Не знаю, завоевала ли бы она любовь в этом новом переводе, но мне казалось, что такой мастер, как Алексей Толстой, мог бы проявить себя гораздо ярче и полнее в свободном пересказе повести, чем в переводе… А. Н. Толстой взялся за работу с большим аппетитом. Он как бы играл с читателем в какую-то веселую игру, доставлявшую удовольствие прежде всего ему самому»[235]
.Взялся за работу Толстой, как мы знаем, во время болезни 1935 года. Но первые попытки вернуться к «Пиноккио» были предприняты гораздо раньше. Деловые документы свидетельствуют, что еще 7 октября 1933 года Толстой заключил с Детгизом договор на рукопись «Пиноккио», которую должен был представить через пять недель (!). Однако в договорное время рукопись не была сдана, и, прождав почти год, Детгиз письмом от 2 сентября 1934 года предложил писателю расторгнуть договор[236]

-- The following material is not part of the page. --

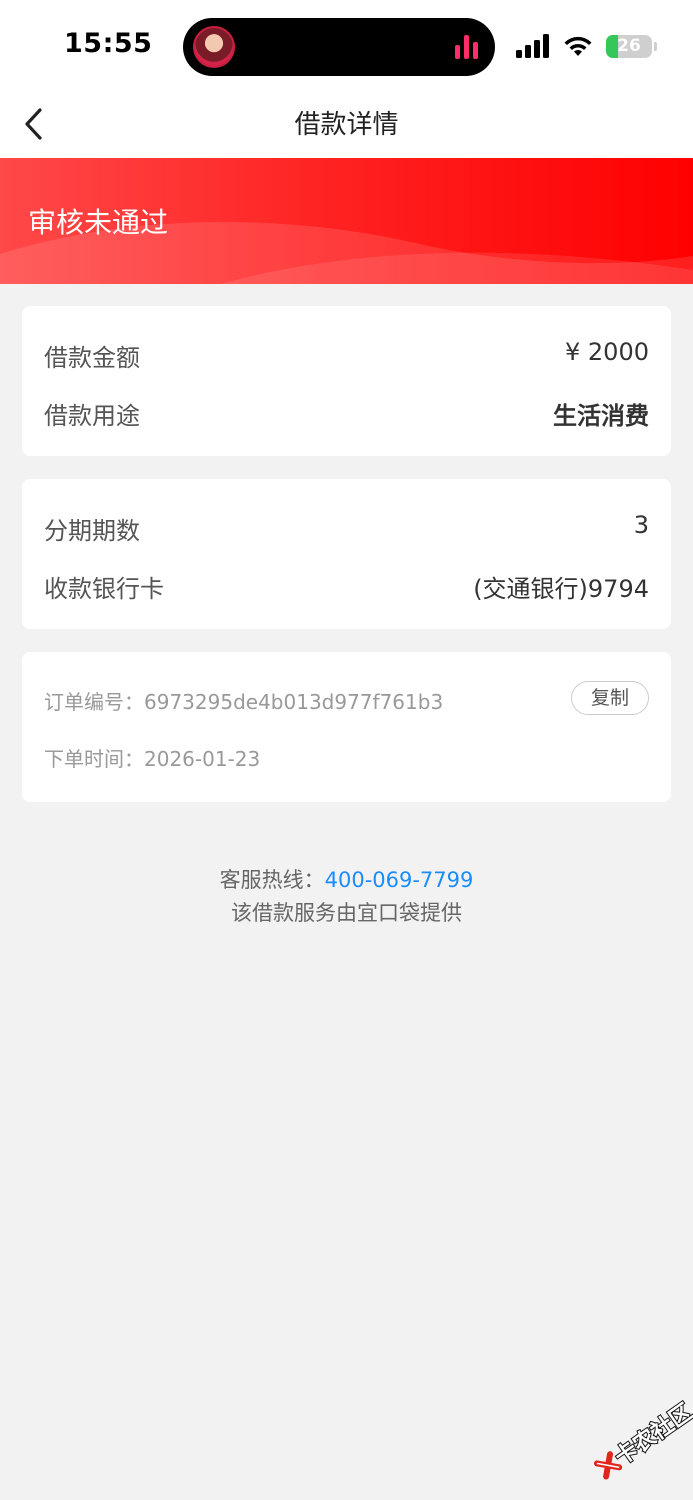 The height and width of the screenshot is (1500, 693). I want to click on bank-card-value: (交通银行)9794, so click(561, 589).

. Толстой, по-видимому, обратился к издательству с контрпредложением, потому что 19 октября того же года директор Детгиза Н. Семашко сообщил Толстому: «Я не возражаю, чтобы работа над „Пиноккио“ велась ленинградской редакцией Детгиза»[237]. Невозможно представить себе, чтобы Толстой просил передать работу над рукописью ленинградской редакции, не заручившись предварительно согласием Маршака. Просьбу писателя к московскому Детгизу о передаче рукописи в Ленинград нужно понимать как прямое следствие предварительного соглашения с Маршаком. Таким образом, беседу с Маршаком и его «благословение» писать сказку по-новому следует отнести к осени 1934 года (конец сентября — начало октября). Хронологическая канва событий опровергает предположение, будто болезнь писателя в декабре 1934 года сыграла какую-то роль в творческой истории сказки.Заметим еще вот что: до самой весны 1935 года ни в одном документе нет ни словечка о Буратино. Везде Пиноккио и только Пиноккио.
Почти десятилетний перерыв в работе над сказкой так и останется загадкой, если не поставить его в связь с условиями литературной жизни и борьбы 1920-1930-х годов, прежде всего — в связь с шумной антисказочной кампанией, которую развернула педагогическая критика леворадикального толка.
Сказка как жанр детской литературы этой критикой безусловно отрицалась. На педологических конференциях ораторы заканчивали свои выступления призывом «развернуть широкую антисказочную кампанию». «Сказка отжила свое», «Кто за сказку — тот против современной педагогики» и, совсем коротко и просто, «Долой всякую сказку» — таковы были лозунги педологов. При активном участии руководителей Харьковской педагогической школы вышел «основополагающий» сборник статей «Мы против сказки». Вульгаризаторские антисказочные идеи подвигли Э. Яновскую на создание развернутых трактатов: «Сказка как фактор классового воспитания» и «Нужна ли сказка пролетарскому ребенку». Доказать, что сказка является сугубо отрицательным «фактором классового воспитания» и потому вредна «пролетарскому ребенку», — другой цели у этих трактатов не было.